▶ **DATASET RECORDS**:
________________________________________

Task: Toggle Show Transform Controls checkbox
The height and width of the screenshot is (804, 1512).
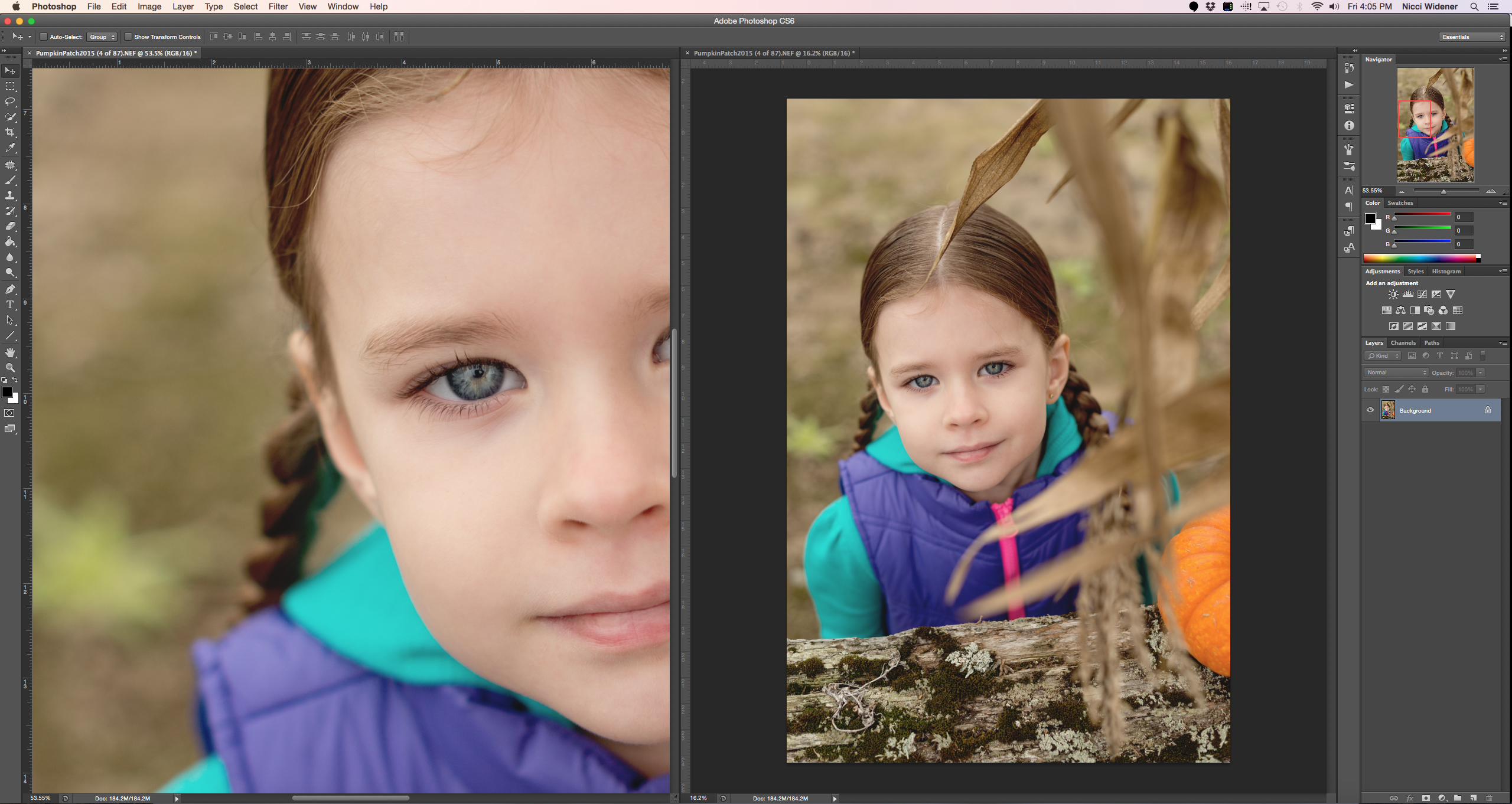Action: 126,37
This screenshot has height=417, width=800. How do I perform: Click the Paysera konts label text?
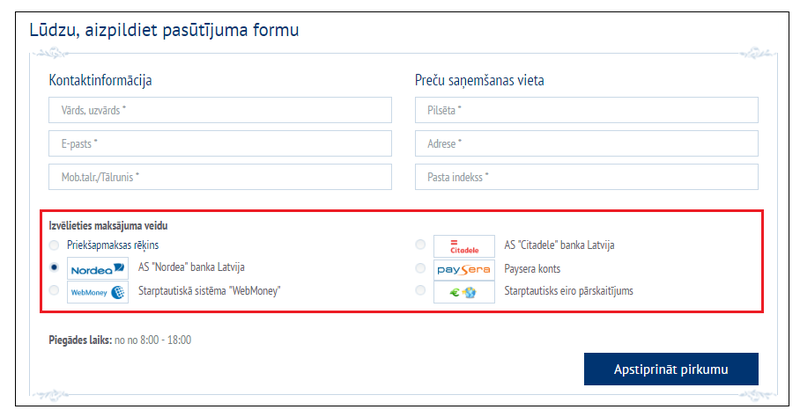point(532,269)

________________________________________

From the line containing "The height and" to the last line of the entries, copy every line exactly, including both ends, and leave out the pictures.

The height and width of the screenshot is (804, 1512).
Action: 126,37
This screenshot has height=417, width=800. How do I perform: Click the Paysera konts label text?
point(532,269)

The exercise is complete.